Because we can’t spend enough time talking about the duplicity of the media and Democrats, on the matter of political violence, we bring you this.
In a textbook example of psychological projection, [the media] ascribed to the president actions and motivations which proved to be their own: making excuses for political violence. The claim that President Trump was too forgiving of neo-nazis and Klansmen turned out to be a more accurate description of their own assessments of Antifa. The media all but lionized the group, mitigated criticism of it, and allowed the political violence Antifa engages in to be swept under the rug of good intentions.
While some light has been shed upon the truth, we still have a pro-violence faction in New Hampshire that includes Dartmouth Professors and Democrat politicians providing defense or cover for violence and intimidation that favors their political ideology.
The Democrat politicians from New Hampshire in the best position to take a stand against it can’t be bothered. Antifa produces zero results on the government sites of all four of New Hampshire’s congressional women. They can’t even bring themselves to object to Antifa’s violence against women.
And good luck finding any reference to violence or intimidation as a tool to suppress opposing political opinion unless it’s in some other foreign land where government use-of-force or advocacy for the use of force by third parties–by not denouncing that violence–are crimes against humanity.
But New Hampshire Democrats not-denouncing left-wing stormtroopers silencing speech in America isn’t even newsworthy.
Meanwhile, at Dartmouth, well over one-hundred professors have come out in defense of Mark Bray, the visiting scholar who expressed support for the sort of premeditated intimidation and violence Democrat Senators like Jeanne Shaheen oppose when they happen along the Nile. Dartmouth President Phil Hanlon should have warned Bray of his intention to separate the University from the remarks so Bray could prepare himself for the death threats he later received.
The professors are mad because Dartmouth President Phil Hanlon should have warned Bray of his intention to separate the University from the remarks so Bray could prepare himself for the death threats he later received.
I can’t say for certain, but I’m willing to bet that Bray didn’t warn Dartmouth before he spoke on national television in support of preemptive violence for any purpose and that the words he chose are more likely the cause of any threats against his person real or contrived (to sell more copies of his book).
I also take issue with the hundred-plus profs pretending he didn’t mean what we heard him say, which Bray reinforced in a second interview in which he said: “through whatever means they see fit.”
Organizing (for action) through whatever means they see fit is not the turn of phrase one uses to retreat from the presumption that you are advocating violence by a group with a history and predisposition to it.
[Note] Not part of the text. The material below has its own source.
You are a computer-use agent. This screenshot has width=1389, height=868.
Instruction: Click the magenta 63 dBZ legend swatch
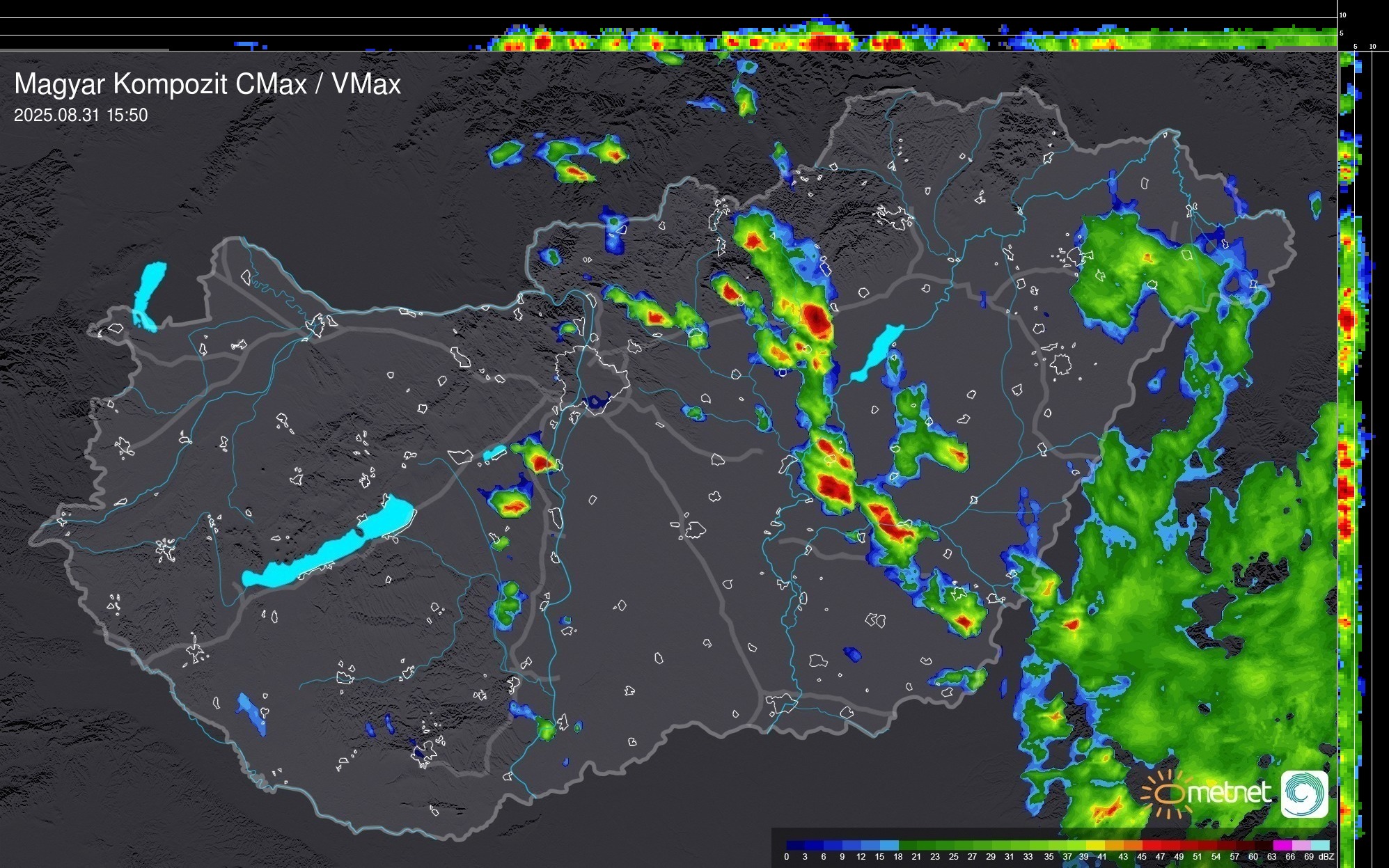(1282, 845)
So, Hanlon isn’t wrong to object to Bray’s premise.
Bray is certainly entitled to say what he said (as are the professors defending his right to say it).
But defending the right to speech that says Antifa can and should use the threat of force as intimidation to silence other people’s speech (however distasteful) isn’t just a bit hypocritical, it’s laughably hypocritical.
Not that we were expecting anything different.
Violence is a key ingredient in the pursuit of the progressive utopia. That’s why they haven’t got anything to say against it. And that is why the media, as Democrat party stenographers, won’t press any Democrat in New Hampshire or anywhere else to denonce it.